(Ganz) Junge Kritik: Better Things
Leben als Möglichkeit
„Das ist das wahre Leben. Wie kann jemand glauben, dass sich zu verlieben die Dinge einfacher machen könnte? Wie kann jemand glauben, dass sich zu verlieben irgendetwas einfacher machen könnte?“
Tiefgründig, hart, ergreifend und teilweise grauenvoll realistisch erzählt Duane Hopkins seinen ersten Spielfilm Better Things, der in der Provinz des heutigen Englands angesiedelt ist und parallel verschiedene Einzelschicksale in zunächst scheinbar völlig zusammenhanglosen Erzählsträngen darstellt. Dabei werden hauptsächlich die Probleme der jüngeren Generation, mit der sich Hopkins auch in seinen beiden Kurzfilmen Field und Love Me or Leave Me Alone beschäftigte, beleuchtet. Liebeskummer, Drogen und die Ausweglosigkeit des Alltags sind Elemente, die den Regisseur auch in seiner eigenen Jugend beschäftigten. Dennoch versucht er dabei auch Parallelen zu den Schwierigkeiten im Leben der Generation ihrer Großeltern herzustellen, wohingegen die ihrer Eltern vollkommen außer Acht gelassen wird.

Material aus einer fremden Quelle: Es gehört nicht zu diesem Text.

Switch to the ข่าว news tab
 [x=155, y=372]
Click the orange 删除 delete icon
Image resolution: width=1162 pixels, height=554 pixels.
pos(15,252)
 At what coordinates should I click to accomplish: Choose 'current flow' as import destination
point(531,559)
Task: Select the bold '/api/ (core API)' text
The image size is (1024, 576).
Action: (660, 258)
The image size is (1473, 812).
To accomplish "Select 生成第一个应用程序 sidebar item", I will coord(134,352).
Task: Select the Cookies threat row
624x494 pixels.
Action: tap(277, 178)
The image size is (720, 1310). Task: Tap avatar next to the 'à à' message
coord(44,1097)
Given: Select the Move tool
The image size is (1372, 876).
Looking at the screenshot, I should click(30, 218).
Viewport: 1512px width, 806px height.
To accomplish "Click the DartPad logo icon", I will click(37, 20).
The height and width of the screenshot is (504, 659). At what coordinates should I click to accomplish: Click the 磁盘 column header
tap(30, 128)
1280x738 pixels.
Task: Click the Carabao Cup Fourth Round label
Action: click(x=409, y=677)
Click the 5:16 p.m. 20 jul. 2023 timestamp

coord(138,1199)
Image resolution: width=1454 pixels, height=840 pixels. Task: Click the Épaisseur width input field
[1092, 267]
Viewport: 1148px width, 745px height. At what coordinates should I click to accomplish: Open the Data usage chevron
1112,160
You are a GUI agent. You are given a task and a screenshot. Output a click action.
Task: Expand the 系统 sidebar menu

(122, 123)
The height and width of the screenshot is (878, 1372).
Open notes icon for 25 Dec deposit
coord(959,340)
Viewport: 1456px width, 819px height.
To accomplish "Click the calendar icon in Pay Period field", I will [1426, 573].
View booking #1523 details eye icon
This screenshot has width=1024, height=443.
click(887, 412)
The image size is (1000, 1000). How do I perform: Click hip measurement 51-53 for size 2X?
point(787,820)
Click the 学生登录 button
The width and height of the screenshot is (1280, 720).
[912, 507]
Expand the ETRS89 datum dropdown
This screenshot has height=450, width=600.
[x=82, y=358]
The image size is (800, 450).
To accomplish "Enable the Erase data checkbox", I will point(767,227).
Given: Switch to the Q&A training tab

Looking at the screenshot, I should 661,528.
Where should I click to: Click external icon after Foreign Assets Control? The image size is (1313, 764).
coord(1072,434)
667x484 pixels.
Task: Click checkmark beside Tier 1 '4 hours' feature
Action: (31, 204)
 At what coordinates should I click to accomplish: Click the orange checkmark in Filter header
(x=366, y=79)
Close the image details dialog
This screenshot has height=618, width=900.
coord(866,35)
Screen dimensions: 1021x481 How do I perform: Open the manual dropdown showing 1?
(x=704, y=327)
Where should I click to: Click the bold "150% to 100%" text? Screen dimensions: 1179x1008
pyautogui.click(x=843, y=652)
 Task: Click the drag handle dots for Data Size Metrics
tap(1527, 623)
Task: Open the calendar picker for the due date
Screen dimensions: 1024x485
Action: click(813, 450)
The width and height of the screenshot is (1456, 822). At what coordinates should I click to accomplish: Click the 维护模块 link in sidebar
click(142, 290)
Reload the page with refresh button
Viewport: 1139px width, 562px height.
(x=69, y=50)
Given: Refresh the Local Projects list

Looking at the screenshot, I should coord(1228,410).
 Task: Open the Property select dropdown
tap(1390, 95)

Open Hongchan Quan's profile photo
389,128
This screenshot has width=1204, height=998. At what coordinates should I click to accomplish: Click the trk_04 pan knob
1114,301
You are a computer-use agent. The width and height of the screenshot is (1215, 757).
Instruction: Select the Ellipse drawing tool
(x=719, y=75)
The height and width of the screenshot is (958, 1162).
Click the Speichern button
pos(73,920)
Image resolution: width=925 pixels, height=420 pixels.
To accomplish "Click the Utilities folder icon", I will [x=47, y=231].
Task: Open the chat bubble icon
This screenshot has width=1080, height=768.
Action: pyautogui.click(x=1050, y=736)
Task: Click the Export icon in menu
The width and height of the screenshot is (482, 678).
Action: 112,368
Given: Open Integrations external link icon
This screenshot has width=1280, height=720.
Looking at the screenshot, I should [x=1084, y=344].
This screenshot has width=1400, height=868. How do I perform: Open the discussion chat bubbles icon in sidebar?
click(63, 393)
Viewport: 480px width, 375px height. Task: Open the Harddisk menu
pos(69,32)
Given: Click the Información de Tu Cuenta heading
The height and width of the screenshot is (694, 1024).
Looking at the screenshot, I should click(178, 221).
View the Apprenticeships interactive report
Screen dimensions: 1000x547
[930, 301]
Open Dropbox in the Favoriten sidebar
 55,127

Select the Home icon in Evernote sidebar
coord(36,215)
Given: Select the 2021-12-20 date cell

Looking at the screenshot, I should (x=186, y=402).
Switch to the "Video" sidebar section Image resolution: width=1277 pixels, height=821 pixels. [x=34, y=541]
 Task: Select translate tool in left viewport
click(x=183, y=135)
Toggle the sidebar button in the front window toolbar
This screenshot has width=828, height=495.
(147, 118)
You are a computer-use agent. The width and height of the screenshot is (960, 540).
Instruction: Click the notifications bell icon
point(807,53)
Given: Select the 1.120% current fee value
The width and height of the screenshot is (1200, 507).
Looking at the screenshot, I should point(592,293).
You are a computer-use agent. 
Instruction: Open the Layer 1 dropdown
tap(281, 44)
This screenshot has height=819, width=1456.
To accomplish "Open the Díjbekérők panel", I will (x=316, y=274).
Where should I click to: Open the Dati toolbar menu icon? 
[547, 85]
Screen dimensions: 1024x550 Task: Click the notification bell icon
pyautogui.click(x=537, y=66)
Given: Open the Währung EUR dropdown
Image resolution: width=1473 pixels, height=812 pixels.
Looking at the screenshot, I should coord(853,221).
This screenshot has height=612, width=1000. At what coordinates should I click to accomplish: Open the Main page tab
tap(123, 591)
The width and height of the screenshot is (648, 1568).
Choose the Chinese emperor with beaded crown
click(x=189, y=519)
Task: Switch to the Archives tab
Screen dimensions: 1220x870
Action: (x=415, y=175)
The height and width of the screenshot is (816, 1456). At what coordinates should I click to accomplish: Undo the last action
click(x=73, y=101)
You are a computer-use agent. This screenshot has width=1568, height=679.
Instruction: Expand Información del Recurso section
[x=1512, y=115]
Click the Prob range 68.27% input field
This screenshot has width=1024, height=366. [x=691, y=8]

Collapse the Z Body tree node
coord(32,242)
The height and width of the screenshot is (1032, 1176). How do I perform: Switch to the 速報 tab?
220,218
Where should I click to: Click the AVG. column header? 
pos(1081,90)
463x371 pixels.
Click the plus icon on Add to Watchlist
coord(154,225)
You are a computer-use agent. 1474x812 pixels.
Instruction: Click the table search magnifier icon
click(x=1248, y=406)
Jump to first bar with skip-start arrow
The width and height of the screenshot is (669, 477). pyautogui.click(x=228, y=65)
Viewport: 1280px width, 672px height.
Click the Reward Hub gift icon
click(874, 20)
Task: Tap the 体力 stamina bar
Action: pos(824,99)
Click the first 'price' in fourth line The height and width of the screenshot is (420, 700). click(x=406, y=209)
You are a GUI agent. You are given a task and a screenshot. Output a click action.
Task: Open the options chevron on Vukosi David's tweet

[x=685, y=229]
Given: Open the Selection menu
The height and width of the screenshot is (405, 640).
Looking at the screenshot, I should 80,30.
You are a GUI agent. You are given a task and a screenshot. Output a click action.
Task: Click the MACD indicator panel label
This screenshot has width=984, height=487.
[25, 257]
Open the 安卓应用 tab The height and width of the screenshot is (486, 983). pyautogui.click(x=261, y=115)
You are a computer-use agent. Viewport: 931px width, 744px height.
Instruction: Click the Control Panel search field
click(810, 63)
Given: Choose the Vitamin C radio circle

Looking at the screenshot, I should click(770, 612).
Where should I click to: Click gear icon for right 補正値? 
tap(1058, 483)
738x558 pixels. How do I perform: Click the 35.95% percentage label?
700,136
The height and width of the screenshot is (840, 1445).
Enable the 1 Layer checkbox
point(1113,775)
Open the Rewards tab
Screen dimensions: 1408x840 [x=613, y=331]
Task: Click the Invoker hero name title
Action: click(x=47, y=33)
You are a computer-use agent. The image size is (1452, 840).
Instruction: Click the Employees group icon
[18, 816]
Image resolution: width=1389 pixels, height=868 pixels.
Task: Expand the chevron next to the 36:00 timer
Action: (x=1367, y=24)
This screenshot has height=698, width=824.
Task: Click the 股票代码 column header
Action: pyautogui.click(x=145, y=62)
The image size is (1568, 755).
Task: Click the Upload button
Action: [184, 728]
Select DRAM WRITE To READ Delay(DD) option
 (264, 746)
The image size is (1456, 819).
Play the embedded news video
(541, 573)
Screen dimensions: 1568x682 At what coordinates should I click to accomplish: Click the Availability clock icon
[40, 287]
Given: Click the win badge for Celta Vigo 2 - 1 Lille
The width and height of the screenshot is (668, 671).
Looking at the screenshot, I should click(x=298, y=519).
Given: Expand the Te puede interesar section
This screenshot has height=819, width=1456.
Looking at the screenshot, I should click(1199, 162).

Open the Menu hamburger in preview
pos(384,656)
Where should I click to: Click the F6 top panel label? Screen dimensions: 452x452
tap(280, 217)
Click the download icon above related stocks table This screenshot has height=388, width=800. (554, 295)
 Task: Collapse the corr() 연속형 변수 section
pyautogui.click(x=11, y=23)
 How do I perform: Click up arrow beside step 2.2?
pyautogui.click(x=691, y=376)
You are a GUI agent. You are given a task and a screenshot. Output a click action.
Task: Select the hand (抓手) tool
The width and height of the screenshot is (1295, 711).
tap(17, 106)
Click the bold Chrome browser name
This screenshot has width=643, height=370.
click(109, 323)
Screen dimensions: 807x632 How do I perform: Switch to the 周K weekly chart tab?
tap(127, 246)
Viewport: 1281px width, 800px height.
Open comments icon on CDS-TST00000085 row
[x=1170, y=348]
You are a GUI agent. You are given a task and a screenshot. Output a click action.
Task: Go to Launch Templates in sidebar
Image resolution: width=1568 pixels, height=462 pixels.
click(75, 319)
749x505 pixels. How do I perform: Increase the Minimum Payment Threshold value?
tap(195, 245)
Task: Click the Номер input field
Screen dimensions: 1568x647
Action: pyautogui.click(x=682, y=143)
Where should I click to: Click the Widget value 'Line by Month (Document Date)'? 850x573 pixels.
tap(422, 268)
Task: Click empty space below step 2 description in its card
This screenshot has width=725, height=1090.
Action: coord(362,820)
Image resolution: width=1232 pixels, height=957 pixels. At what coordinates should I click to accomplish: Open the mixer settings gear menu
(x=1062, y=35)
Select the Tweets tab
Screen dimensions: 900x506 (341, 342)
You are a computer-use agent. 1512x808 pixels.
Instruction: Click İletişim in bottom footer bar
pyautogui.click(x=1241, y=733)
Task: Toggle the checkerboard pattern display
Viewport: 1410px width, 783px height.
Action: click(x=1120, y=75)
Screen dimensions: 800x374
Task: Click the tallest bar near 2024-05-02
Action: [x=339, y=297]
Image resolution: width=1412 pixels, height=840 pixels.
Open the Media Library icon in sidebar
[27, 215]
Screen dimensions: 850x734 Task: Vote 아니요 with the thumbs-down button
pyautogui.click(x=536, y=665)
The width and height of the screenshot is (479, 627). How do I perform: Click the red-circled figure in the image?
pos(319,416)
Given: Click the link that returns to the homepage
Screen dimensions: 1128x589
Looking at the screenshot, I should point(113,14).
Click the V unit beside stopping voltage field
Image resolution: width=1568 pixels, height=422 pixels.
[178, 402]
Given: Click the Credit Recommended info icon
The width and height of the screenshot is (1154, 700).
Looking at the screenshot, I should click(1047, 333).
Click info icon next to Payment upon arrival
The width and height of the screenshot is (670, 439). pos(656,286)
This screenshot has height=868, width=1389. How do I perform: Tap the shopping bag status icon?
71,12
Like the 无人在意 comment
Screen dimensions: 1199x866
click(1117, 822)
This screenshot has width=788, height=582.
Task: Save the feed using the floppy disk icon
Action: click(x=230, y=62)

Seine Poesie erfährt der Film jedoch nicht durch seinen Handlungsverlauf, vielmehr beeindruckt er durch die kunstvolle Komposition aus Bildführung und gezielt eingesetzten Toneffekten. Hopkins, dessen Erfahrungen als Maler und Fotograf deutlich erkennbar sind, verleiht dem Film durch genau abgestimmte Farbkombinationen, gelegentlich auftretende Standbilder und dem Kontrast aus lauten Hintergrundgeräuschen und totaler Stille eine ganz eigene Ästhetik.
Den monotonen Rhythmus des Films unterstreicht das immer wieder auftretende Atemgeräusch der Protagonisten des dialogarmen Films. Dabei erzeugt er kaum Spannung, lässt den Zuschauer aufgrund der lose erscheinenden Handlungsverknüpfung oft verwirrt zurück, schafft es aber dennoch zu keiner Zeit vorhersehbar zu wirken und eine trostlose, bedrückende Atmosphäre zu kreieren. Denn das ist es, was Hopkins zeigen will. Unverblümt.
Das ist das wahre Leben.
Kritik von Marius Lang und Sebastian Gratz (Nürtingen)
Parents on vacation
„Where are your parents?“, „On vacation“, antwortet Rob, während er mit einem Freund im Wohnzimmer rumhängt. Drogenprobleme sind Gang und Gebe; Der Jugendliche, der am „Goldenen Schuss“ seiner Freundin mitbeteiligt war, versucht seine Schuldgefühle zu verdrängen.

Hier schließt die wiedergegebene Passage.